ワクチンの輸出管理を巡り批判の矢面に立たされた欧州委員会のフォンデアライエン委員長は、責任の所在はドムブロフスキス副委員長(通商担当)にあるとし、矛先をかわそうとした。

  欧州委員会は1月29日、欧州連合(EU)から英国領北アイルランドへのワクチン輸出を制限する案を発表した。英国のEU離脱交渉の間も北アイルランドの国境を制限することはないとEUは主張してきたが、この約束をほごにした格好で、英国とアイルランドから激しい反発を招いた。同日夜になって欧州委は突然、この案を取り下げた。

European Union Vaccine Export News Conference

欧州委員会のドムブロフスキス副委員長(通商担当)

  フォンデアライエン委員長の主任報道官を務めるエリック・ママー氏は、「この問題の先頭に立っていた委員、つまり通商担当のドムブロフスキス副委員長に言及したい」と記者団に発言。「この規制の責任はドムブロフスキス氏と同氏のチーム、当然ながら同氏に対応する欧州委員会の担当部局にある」と述べた。

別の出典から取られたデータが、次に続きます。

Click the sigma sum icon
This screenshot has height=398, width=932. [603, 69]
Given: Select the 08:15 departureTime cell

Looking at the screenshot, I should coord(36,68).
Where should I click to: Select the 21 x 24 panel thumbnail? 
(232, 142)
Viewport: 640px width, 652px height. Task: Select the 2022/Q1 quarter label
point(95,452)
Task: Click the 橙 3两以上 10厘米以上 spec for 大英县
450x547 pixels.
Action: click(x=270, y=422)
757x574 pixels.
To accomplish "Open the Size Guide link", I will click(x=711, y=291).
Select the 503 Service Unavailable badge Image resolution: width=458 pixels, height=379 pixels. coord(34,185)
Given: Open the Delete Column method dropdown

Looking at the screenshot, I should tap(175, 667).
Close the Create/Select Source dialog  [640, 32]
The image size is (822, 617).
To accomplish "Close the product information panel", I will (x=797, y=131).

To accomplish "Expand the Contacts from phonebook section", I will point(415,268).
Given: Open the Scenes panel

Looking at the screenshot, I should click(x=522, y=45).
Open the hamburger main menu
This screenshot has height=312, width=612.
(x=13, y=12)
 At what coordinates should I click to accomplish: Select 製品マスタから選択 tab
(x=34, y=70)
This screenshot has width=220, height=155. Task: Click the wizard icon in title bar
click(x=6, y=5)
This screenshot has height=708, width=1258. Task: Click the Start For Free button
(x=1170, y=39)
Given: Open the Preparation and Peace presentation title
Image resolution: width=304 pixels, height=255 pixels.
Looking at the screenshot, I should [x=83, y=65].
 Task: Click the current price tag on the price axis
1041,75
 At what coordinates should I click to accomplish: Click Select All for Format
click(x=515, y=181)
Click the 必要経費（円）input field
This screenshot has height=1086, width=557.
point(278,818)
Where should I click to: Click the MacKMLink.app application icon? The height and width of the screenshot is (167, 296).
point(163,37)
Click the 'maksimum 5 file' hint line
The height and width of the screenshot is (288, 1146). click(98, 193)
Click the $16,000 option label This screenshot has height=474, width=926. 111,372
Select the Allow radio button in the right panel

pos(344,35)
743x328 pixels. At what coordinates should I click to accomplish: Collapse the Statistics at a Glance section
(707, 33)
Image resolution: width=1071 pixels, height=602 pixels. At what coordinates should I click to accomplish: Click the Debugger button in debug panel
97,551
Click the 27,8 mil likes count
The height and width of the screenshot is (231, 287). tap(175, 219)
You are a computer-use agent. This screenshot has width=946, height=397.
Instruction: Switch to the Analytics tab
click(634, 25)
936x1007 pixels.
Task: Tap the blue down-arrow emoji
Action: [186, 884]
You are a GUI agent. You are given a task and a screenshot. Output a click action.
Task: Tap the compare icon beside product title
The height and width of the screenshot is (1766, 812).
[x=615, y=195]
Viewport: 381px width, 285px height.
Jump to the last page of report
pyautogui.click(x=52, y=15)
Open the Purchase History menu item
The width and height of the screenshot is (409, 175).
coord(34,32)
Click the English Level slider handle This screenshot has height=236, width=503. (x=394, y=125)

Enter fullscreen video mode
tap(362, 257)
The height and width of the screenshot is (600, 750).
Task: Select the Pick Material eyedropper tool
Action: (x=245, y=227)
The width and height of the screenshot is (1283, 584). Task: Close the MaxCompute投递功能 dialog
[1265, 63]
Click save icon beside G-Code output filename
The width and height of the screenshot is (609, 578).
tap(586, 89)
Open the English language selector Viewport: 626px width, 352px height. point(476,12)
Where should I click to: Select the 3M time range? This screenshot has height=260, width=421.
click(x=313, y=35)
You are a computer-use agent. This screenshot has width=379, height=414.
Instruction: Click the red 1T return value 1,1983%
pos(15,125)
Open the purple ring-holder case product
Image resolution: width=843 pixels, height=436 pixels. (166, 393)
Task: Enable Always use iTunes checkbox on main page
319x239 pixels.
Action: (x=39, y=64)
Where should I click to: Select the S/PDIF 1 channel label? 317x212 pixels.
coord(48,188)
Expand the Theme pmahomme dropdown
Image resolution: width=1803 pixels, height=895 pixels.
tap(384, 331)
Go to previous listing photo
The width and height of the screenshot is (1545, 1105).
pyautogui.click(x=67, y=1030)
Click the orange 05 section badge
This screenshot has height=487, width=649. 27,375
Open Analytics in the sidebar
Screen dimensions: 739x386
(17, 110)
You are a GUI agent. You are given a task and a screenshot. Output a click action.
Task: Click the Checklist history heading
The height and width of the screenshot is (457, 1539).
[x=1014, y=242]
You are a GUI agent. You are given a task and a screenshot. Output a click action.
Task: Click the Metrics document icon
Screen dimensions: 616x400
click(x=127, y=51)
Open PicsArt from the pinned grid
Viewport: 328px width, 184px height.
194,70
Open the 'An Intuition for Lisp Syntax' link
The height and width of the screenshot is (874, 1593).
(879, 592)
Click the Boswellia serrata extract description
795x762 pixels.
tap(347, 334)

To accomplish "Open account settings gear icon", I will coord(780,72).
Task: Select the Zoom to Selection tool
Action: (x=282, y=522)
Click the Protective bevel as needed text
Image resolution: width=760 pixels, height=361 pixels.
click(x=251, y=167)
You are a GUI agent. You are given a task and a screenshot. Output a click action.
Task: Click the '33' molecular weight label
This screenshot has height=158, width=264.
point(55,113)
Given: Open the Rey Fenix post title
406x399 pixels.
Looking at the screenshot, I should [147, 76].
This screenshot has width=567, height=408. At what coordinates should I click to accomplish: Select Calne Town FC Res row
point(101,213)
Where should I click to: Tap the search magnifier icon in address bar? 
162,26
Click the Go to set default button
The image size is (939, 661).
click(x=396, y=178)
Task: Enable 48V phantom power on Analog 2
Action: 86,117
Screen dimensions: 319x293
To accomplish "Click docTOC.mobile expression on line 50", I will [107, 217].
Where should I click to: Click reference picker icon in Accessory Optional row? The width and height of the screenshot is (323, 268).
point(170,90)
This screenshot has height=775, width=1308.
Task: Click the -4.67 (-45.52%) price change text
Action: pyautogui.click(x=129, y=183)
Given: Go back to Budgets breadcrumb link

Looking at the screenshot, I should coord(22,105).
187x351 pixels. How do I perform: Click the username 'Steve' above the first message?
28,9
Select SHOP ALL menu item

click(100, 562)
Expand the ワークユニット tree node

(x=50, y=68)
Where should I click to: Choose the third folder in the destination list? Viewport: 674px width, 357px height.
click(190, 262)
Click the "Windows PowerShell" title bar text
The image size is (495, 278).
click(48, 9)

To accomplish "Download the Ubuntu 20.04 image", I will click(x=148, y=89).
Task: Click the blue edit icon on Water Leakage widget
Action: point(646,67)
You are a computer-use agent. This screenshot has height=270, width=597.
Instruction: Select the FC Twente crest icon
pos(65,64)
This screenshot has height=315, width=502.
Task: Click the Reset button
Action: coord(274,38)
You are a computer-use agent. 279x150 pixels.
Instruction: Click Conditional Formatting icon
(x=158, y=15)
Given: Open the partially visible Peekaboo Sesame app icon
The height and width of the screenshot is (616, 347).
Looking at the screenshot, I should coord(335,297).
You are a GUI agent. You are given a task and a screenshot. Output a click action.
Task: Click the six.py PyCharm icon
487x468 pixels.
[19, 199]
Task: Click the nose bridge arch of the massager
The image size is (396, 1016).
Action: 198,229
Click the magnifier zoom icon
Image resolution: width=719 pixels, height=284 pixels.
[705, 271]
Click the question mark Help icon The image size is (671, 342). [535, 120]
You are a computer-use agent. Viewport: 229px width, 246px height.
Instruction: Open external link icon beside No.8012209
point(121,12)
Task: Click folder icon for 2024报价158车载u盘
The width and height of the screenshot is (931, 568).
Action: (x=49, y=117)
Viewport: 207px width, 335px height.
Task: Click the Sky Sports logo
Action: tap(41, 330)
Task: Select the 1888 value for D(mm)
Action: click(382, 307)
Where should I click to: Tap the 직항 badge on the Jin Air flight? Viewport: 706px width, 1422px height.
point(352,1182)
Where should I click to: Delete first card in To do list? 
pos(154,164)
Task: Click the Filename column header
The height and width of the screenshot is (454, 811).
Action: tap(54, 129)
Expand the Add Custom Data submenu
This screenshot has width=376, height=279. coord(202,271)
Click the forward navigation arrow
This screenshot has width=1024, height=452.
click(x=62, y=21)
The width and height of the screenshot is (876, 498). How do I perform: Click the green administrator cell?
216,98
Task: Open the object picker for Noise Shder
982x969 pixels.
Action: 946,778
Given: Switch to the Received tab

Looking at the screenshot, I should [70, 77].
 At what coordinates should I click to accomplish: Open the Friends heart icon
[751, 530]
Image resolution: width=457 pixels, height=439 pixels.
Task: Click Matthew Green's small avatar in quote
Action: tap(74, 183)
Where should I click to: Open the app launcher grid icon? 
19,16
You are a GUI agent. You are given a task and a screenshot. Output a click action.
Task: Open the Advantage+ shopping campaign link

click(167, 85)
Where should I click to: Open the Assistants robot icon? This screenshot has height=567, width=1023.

  フォンデアライエン氏はEU内で生産された新型コロナウイルス感染症(COVID19)ワクチンを製薬企業が域外に輸出する際、事前に承認の取得を義務付ける措置を拙速に採用したとして厳しい批判を受けている。EU関係者の間では、誰が責任を取らされるのかについて臆測が飛び交っていた。

原題:
Von Der Leyen Blames EU Trade Chief for Vaccine Export Gaffe(抜粋)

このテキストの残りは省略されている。